The quack was a much more formidable figure in the book and getting him out took a good deal more moxie. How formidable a figure is Henry Gibson?

"Menendez is far more menacing in the movie than in the book, and yet Marlowe succeeds in keeping his hide intact in his run-ins with that guy and his crew (and the scene with the flat Coke in the green bottle in the movie IS hilarious.)"

That's a scene that proves my point more than anything. Can you really imagine Chandler's Marlowe sitting around and doing nothing while a helpless woman's ose is broken by a bullying thug? In the book, Marlowe stood up to Menendez, and Menendez cae out second best in a punch-up. Marty Augustine, Menendez's counterpart in the film, isn't any more menacing than Menendez. It's just that he SEEMS more menacing precisely because Marlowe is such an ineffectual nebbish.

"Let's take it one step further: look at the ending. Altman updated it, Lennox doesn't get away with murder
(because Marlowe shoots him after tracking him down in Mexico), as opposed to Chandler's ending where Marlowe actually talks to Lennox and doesn't do anything to stop him from getting away with the perfect crime. So who's the ineffectual nebbish? How is letting Lennox get away with (which I thought was a brilliant touch in the novel) BETTER, less nebbishy than tracking the guy down in his new digs in Mexico, and shooting him down like a dog? How is that last bit the act of an
'ineffectual nebbish?'"

So Marlowe shoots down an unarmed man? And this seems more in keeping with Chandler's character?

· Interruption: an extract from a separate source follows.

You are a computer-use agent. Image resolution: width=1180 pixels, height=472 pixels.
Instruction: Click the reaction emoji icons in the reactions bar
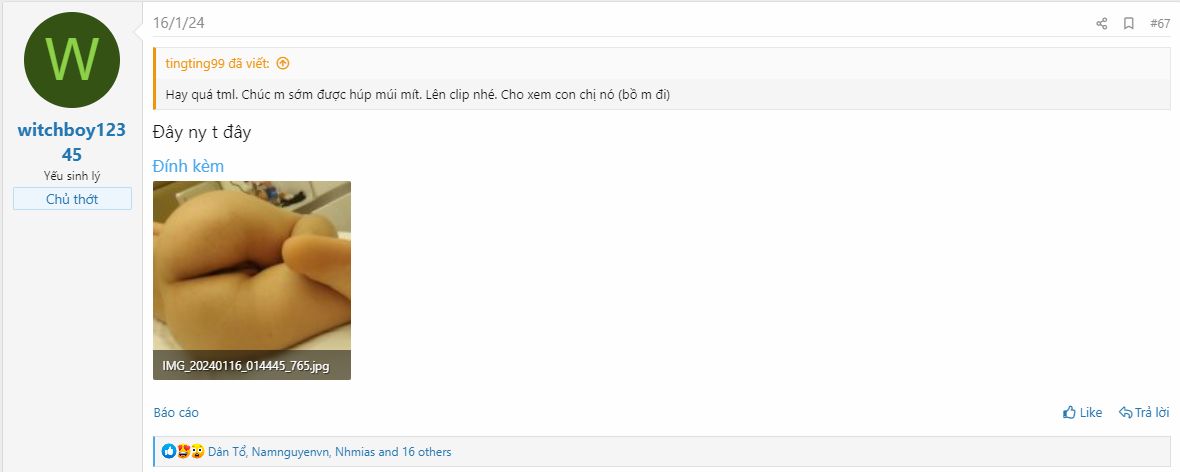tap(183, 452)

To be fair, I can, as I've said on other occasions, see a situation where Marlowe shooting down Lennox might've seemed like a more satisfying ending than what Chandler did in the book. But there would have had to have been some foreshadowing, some suggestion that Marlowe cared enough about justice to want to bring it about.

There's simply nothing like that in the film. Marlowe continually gets pushed around by everyone, the cops and the hoods, and the closest thing to a protest is his continual mantra, "It's okay by me." He's like the Neville Chamberlain of private eyes, hoping that by appeasement and acquiesence, he can stave off the violence that threatens.

Then, somehow at the end, he decides that "something must be done" and takes violent action against practically the only person in the movie who's NOT a personal threat to his safety.

What a guy.

Further, his final dispatching of Lennox seems to me to be less because he's concerned about Lennox being unpunished for the murders, than because he's pissed off at Lennox's betrayal of their friendship, hardly a capital crime.

No, there's nothing about the way that Altman ends the film that redeems it.

"It seems to me that your problem is with the presentation, rather than with Altman's plot, which over all, is incredibly faithful to Chandler's book."

I never said it wasn't. It's precisely the presentation that makes me despise the film. AIRPLANE is, plotwise, very faithful to its source material, Arthur Hailey's RUNWAY ZERO-EIGHT, but it's hardly a faithful presentation of the story. It's a parody. It evokes a completely different reaction precisely because of its entirely different presentation.

"Just because Chandler might not have liked it, that's no reason not to do it."

Here's where I most disagree. I think an adapter has an obligation to be true, to the degree that the medium allows him to be, to the source material. If he has no respect for the source material, then he has no business adapting it.

"Jeeze Jim, since when is watching a film a moral decision? In the aggregate I still agree with you in overall disliking the film. As I said I think it meanders too much in act II, and some of the scenes feel slapped-together."

MAKING a film is, in a certain sense, a moral decision. And adapting a novel just so you can trash it is an immoral decision.

"That said, it's *art*. Some of the best art ever made has been considered 'immoral' by would-be censors."

I'm not talking about censorship. I'm talking about being true to the source material. I think that IS a moral obligation, and I think Altman, very deliberately, failed to meet it.

This is an old discussion, and I won't dredge up every point I've made on earlier occasions, but you can find my comments about this in the archives.